The homebred cow that put them on the map

Erin Curtis-Szalach with her homebred doublegrand champion 3-year-old Ayrshire, Cedarcut Burdette Clove Colata and her mother Diana and grandfather Jim Curtis. “Colata really is special in her personality. When she leaves to go to a show, it is empty at home without her,” said Diana. “These are the moments of life that you cherish.”

Update: Colata was EX90 as a 3-year-old milking 125 to 135 pounds per day. Today, in 2020 at age 8, she is EX94 2E with a 95 point mammary. She calved in May 2020 producing 150 pounds per day. Her lifetime production is 201,012M 7614F 6395P.

MADISON, Wis. – “I think we all cried when we heard her name, and Dad grabbed me and hugged me,” said Diana Curtis of the double-grand winnings of her daughter Erin and her Ayrshire Colata, at World Dairy Expo. That was October 2015.

Then 13-year-old Erin leads her then 3-year-old Colata to grand champion Ayrshire of both the junior and open shows at World Dairy Expo in 2015.

“Not only was she named grand champion, but she was also best bred and owned, best udder and the total performance winner, which matters a lot. We are so happy to have this cow. She milks like crazy, looks good, transmits, and has that special personality,” Diana adds.

Colata was one of two 3-year-olds from the East in 2015 topping the Ayrshire show at World Dairy Expo in Madison, Wisconsin. Erin Curtis-Szalach of Cazenovia, New York, took her Cedarcut Burdette Clove Colata to a pair of top awards as grand champion Ayrshire of both the junior and open shows.

Of all her achievements, the 2015 World Dairy Expo that was most memorable, when Judge Mary Creek kept coming back to Colata, the 3-year-old intermediate champion that “puts it all together and then you come to that incredible udder,” she said.

Creek was partial to the younger cows — seeing in them “the potential for the Ayrshire breed of the future.”

Their story began when Colata was a calf. Erin had been showing since she was 5, and she has had homebred Colata since she was a baby. She went to her grandparents’ farm every chance she had. Diana came back to work at the farm within the past few years with her parents, Jim and Joan Curtis, brother Eric and sister Teri. The six grandchildren are the eighth generation at Cedarcut Farm.

“Erin has put a lot of time into this cow ever since she was a calf. They have a bond, and now she also has a daughter out of her, Chanel #5, that I suspect will be just as spoiled,” Diana said, pointing out how Colata’s success has been “a total team effort. We try to do everything as a team. Just because Erin is showing her doesn’t mean my niece didn’t help wash her.”

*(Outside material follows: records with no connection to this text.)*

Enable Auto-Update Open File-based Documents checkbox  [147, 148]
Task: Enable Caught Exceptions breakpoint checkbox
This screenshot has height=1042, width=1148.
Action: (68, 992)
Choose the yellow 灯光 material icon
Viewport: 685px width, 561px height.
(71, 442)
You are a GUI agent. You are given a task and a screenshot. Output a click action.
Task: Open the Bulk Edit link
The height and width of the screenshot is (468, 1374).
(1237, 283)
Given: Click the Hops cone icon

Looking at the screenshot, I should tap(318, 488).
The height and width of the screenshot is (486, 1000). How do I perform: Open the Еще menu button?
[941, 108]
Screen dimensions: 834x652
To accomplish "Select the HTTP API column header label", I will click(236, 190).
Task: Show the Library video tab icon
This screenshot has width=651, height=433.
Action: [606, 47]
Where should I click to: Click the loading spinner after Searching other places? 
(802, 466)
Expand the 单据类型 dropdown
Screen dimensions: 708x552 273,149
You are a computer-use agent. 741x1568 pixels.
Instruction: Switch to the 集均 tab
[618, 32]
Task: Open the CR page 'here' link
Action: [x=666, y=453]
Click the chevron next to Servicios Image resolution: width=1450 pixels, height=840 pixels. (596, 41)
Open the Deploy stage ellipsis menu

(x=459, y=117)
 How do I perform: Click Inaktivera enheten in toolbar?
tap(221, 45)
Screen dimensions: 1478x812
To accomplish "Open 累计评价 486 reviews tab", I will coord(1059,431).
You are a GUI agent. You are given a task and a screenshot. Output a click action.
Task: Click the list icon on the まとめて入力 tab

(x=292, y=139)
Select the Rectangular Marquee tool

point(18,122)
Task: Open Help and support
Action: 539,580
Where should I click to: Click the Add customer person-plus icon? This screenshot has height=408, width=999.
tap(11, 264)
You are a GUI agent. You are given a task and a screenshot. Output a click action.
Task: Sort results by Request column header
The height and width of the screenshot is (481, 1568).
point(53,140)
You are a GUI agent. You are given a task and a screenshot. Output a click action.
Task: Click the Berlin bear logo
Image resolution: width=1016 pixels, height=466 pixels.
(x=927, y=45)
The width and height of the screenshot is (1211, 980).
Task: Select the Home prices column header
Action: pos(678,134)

“It was interesting, Erin had to convince her Uncle Eric to sell Colata to her. They’ve just played together from day one,” grandfather Jim recalls, noting her accomplishments as a winter calf placing first at the New York State Fair and in the open class at the All-American that year as well as 4th place at World Dairy Expo in 2012. She did not show again until she was a 2-year-old, when she was first in her class at the New York State Fair, reserve grand in the youth competition and second place in her class in the fair’s open show.

“This year (2015) she really came into her own,” Diana confirmed. Erin and Colata hit the tanbark trail with a top 3-year-old placing in youth and open shows at the New York State Fair, as well as grand champion of the Ayrshire youth and open shows. At the All-American Dairy Show in Harrisburg, Colata was grand champion of the junior show and reserve grand in the open show.

Erin is most proud of the fact that at all three shows, Colata was best bred and owned, best udder and total performance winner.

“She’s the total package,” Diana observes, noting her 2-year-old 299-day lactation produced
just shy of 22,000M.

At home, the Curtis family runs Cedarcut Farm, where Ayrshires rule but a few Holsteins and Brown Swiss round out the herd of 65 cows and youngstock. Of the cattle at the farm, Colata was special as a calf. “We knew she would do well, just not how well,” said Erin about her multi-grand cow.

“She is just longer and taller than her stable mates,” her grandfather added. When Colata calved as a 2-year-old, and they saw her udder, that’s when they really saw her potential.

“She is a unique cow… stylish with great legs and a great mammary system, with a terrific foreudder, a rear udder that is high and wide and teats that are the right shape and size,” Diana described the farm’s top Ayrshire. “When she calved in as a 3-year-old, we saw her udder was just as strong in its attachments.”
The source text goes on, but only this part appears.